If you’re familiar with using a heat gun, and shrink wrapping, go straight to high on the heat gun settings. If not, start low to get an idea how to melt plastic to shrink, but not to melt into holes. Even if you do put a hole into the plastic, just cut a patch double the size of hole, and melt/shrink over it.
Don’t panic if you get ripples of melted sheeting. It adds to the character. When you’re on your second layer, a hole and ripple here and there, gives a better effect on the creature. So, again: shrink wrap enough to make a good seal, then add a second layer, adding interesting textures, with ripples, and holes.
You will need to melt the plastic enough to adhere to the foam/plastic fillings, but not melt them down significantly. If the strips don’t cover completely, no biggie. Just cut extra strips, and add layers. Layers make the beast more interesting and durable. Each piece of the Mind Flayer has layers, so plan on lots of shrink wrapping.

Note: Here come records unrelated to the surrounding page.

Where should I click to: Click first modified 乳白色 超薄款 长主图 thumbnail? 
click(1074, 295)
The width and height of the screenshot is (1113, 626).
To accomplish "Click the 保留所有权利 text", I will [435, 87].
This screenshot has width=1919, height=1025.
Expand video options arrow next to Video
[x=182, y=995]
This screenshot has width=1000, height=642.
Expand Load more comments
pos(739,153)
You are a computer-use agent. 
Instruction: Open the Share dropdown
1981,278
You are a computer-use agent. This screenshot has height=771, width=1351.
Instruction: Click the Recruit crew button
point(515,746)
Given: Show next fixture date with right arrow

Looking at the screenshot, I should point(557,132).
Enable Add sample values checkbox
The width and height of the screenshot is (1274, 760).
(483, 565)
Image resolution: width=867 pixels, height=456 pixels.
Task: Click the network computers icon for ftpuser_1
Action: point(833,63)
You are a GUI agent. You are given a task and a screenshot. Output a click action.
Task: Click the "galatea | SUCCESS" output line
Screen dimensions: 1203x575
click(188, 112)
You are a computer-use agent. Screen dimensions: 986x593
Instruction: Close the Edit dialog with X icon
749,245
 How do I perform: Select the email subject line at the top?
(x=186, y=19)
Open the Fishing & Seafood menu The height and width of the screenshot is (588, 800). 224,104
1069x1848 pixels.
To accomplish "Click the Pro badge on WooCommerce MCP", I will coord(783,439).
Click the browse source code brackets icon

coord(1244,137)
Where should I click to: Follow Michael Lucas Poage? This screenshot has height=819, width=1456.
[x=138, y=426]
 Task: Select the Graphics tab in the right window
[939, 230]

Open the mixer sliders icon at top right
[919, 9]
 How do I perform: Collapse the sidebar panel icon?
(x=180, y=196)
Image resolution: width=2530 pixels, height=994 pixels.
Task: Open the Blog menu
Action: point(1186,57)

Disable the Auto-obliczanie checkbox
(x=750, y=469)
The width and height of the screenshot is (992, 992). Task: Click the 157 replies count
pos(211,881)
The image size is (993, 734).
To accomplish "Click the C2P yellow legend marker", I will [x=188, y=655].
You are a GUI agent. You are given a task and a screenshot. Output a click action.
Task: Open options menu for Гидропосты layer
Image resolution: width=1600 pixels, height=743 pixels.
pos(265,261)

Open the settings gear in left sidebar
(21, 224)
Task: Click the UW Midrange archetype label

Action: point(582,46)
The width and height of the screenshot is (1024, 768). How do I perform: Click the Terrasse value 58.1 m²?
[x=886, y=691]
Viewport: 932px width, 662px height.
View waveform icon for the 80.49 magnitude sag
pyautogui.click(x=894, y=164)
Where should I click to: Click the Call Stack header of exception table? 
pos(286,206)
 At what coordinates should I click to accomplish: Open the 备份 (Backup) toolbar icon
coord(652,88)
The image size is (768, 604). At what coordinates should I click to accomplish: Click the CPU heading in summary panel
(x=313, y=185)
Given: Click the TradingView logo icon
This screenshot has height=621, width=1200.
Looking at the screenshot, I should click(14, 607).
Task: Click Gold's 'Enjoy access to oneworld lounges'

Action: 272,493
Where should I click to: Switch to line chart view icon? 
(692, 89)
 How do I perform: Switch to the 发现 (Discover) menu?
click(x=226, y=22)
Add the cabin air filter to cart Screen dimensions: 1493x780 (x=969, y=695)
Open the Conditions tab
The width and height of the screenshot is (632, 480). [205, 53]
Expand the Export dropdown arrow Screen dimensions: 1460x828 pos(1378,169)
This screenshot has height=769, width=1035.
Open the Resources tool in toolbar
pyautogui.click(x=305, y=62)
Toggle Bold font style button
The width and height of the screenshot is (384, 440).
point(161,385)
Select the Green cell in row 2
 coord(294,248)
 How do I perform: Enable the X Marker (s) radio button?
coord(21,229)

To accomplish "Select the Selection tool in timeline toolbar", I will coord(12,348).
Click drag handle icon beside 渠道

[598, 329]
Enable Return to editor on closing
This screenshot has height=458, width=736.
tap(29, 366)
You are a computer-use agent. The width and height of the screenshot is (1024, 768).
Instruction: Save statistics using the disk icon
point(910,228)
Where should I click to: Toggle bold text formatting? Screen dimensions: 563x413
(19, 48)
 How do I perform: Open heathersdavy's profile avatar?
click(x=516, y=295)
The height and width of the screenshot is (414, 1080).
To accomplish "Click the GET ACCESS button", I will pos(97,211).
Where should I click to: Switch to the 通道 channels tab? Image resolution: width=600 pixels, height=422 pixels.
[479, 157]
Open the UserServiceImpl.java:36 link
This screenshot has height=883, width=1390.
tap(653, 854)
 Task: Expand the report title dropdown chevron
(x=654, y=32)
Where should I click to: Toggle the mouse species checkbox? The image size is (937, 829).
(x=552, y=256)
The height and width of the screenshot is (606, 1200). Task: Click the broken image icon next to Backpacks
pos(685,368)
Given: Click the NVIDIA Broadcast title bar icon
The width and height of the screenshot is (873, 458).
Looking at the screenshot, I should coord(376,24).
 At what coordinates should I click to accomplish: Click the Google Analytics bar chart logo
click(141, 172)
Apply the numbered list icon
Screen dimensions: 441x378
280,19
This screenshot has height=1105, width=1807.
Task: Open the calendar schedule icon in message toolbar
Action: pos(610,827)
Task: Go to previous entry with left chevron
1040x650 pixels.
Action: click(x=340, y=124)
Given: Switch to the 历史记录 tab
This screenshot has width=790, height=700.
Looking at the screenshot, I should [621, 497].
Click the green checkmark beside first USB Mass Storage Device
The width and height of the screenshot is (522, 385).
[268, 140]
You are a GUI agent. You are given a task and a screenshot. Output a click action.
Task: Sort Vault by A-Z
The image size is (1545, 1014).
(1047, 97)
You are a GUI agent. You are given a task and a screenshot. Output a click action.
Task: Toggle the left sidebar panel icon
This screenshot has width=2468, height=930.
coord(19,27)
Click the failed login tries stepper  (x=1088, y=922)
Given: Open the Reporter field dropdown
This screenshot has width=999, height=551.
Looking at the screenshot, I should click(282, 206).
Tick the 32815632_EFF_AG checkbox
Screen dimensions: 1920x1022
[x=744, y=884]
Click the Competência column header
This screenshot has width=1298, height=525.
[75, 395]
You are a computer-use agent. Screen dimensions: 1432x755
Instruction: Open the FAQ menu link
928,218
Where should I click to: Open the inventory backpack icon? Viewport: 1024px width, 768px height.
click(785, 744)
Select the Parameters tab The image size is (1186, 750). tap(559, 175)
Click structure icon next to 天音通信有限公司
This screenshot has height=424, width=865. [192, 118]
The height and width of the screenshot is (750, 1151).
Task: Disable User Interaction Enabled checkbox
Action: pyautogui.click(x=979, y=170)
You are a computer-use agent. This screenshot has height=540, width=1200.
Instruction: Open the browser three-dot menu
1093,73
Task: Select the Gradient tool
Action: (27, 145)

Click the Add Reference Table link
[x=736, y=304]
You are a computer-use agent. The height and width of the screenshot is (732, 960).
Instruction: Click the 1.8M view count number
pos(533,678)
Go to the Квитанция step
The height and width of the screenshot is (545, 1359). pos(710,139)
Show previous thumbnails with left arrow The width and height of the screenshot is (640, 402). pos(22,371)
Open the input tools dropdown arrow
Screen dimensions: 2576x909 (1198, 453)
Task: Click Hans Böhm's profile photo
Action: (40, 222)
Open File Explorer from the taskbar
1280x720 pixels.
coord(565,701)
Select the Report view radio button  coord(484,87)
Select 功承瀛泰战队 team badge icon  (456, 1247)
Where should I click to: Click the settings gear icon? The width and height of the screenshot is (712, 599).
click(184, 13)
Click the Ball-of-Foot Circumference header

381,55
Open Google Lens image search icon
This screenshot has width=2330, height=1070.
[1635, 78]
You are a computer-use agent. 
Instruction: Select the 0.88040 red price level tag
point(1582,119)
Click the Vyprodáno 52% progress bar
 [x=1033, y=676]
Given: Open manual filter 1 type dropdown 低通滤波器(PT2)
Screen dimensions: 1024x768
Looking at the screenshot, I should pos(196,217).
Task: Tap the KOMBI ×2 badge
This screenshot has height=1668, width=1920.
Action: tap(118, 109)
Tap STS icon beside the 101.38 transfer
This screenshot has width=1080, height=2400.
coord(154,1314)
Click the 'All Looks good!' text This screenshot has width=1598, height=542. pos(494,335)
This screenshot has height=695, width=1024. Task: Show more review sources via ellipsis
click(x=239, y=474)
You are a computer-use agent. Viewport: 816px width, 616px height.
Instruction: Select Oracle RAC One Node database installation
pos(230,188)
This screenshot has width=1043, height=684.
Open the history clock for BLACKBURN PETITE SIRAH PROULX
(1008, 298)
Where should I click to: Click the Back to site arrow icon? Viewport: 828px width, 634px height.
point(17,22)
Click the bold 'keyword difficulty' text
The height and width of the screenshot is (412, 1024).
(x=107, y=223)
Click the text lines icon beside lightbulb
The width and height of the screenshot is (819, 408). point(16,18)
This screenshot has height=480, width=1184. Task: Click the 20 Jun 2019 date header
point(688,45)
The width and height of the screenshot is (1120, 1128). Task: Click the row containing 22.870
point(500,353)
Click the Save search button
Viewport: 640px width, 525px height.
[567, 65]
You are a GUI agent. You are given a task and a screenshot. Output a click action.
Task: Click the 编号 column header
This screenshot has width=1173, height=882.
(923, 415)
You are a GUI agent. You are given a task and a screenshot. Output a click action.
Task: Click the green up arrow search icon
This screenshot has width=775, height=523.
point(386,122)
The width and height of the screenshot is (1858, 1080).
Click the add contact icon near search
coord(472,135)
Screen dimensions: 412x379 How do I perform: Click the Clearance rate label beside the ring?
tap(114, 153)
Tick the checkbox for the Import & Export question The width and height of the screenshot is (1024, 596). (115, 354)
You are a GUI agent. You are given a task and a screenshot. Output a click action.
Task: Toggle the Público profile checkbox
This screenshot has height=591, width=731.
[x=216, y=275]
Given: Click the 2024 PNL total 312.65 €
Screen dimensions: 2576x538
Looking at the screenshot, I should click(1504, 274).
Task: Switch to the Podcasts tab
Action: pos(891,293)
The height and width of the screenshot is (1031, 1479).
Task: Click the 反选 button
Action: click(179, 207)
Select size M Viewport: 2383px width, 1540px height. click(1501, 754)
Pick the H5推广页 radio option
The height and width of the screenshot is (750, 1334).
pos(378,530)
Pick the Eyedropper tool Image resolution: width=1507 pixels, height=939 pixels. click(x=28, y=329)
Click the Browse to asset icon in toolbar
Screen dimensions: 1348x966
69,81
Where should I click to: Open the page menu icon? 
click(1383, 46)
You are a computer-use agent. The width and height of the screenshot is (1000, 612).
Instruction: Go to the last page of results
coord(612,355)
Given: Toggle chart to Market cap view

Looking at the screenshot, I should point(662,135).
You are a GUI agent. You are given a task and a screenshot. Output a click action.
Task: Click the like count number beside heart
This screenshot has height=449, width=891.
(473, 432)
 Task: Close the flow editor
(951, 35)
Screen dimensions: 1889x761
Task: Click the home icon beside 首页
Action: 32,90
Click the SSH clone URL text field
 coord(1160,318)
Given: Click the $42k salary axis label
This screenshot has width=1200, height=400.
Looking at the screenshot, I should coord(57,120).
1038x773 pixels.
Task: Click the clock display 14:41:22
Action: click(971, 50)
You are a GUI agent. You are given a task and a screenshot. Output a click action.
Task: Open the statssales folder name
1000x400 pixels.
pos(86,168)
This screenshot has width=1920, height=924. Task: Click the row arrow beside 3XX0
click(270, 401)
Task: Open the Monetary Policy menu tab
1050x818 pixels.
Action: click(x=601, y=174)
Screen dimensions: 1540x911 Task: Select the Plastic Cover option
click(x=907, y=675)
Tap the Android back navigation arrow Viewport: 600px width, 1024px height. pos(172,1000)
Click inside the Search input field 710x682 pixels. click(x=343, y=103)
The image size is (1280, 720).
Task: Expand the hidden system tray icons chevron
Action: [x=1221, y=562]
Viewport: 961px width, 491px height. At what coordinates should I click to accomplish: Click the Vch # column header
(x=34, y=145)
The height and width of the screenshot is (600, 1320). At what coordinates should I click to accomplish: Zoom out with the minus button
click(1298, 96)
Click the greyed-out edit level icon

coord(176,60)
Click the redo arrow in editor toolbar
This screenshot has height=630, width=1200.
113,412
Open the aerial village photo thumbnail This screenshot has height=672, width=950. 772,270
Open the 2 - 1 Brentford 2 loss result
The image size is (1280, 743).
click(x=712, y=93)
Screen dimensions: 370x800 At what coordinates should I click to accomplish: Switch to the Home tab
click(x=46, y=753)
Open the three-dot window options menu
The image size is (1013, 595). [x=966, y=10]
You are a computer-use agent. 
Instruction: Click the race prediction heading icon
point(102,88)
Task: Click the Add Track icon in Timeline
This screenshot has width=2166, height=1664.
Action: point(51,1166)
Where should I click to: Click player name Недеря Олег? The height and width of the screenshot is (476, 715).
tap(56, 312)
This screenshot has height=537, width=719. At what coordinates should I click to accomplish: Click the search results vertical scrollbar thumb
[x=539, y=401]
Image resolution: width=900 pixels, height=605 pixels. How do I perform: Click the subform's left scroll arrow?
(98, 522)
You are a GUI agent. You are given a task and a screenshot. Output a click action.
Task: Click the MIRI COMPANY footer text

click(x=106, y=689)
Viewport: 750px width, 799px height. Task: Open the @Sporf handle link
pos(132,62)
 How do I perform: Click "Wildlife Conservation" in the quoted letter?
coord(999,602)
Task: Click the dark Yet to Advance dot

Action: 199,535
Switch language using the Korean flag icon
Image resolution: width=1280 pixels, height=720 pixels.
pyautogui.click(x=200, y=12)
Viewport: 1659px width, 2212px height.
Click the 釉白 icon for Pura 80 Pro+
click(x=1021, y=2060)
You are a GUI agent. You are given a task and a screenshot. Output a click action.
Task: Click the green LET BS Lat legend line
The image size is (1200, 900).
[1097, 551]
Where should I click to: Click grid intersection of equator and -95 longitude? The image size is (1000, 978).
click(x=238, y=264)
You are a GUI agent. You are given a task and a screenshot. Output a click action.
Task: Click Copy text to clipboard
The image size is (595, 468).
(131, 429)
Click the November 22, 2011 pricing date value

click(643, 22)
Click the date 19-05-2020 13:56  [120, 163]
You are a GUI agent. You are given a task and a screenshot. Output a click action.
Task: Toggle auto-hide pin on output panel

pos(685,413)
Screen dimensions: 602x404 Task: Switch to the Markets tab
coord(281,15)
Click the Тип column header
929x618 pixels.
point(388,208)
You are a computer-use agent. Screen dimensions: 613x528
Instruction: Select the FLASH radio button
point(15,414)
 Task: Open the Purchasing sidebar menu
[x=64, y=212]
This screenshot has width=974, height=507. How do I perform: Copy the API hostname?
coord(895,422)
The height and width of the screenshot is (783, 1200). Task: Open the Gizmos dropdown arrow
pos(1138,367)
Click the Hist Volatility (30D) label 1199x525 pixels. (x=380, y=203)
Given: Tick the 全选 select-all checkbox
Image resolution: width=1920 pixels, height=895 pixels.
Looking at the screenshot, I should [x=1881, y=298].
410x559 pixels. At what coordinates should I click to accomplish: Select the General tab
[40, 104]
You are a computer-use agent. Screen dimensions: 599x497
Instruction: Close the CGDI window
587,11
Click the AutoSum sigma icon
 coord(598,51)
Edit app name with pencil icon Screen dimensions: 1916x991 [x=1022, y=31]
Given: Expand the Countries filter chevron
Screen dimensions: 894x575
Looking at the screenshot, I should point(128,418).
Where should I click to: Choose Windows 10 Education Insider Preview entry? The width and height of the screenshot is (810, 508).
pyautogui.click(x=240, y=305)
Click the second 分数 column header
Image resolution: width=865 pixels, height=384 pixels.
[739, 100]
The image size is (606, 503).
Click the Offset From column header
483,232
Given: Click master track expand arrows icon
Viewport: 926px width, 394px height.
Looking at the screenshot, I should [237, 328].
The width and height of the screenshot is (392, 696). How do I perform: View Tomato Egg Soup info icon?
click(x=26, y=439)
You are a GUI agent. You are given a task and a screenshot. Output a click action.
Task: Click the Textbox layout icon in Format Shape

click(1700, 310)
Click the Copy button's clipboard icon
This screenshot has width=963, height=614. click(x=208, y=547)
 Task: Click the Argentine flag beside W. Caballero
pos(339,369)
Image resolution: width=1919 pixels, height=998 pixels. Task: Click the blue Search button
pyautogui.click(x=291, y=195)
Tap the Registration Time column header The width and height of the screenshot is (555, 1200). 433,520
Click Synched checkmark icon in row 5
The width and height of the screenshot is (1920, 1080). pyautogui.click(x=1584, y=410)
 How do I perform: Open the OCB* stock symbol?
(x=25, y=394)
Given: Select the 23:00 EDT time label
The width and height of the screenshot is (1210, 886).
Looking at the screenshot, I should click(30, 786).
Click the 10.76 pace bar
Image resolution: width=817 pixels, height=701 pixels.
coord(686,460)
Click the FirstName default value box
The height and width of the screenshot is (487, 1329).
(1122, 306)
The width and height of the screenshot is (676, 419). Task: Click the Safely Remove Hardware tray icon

In the left image, the frame is almost ready to shrink wrap. The longer piece of cardboard in front, will need to be trimmed down, beforehand.
Once you’ve melted the sliced strips over the top, and added any patches, let it cool (about 5 min.). Then you’ll need to flip the entire piece over, and shrink the plastic on the back. This gives it the tight secure fit, needed for moving it around.
* Always check over cooled areas of plastic, to ensure they are shrink-wrapped properly. If a portion feels loose, reheat that area again, until it tightens.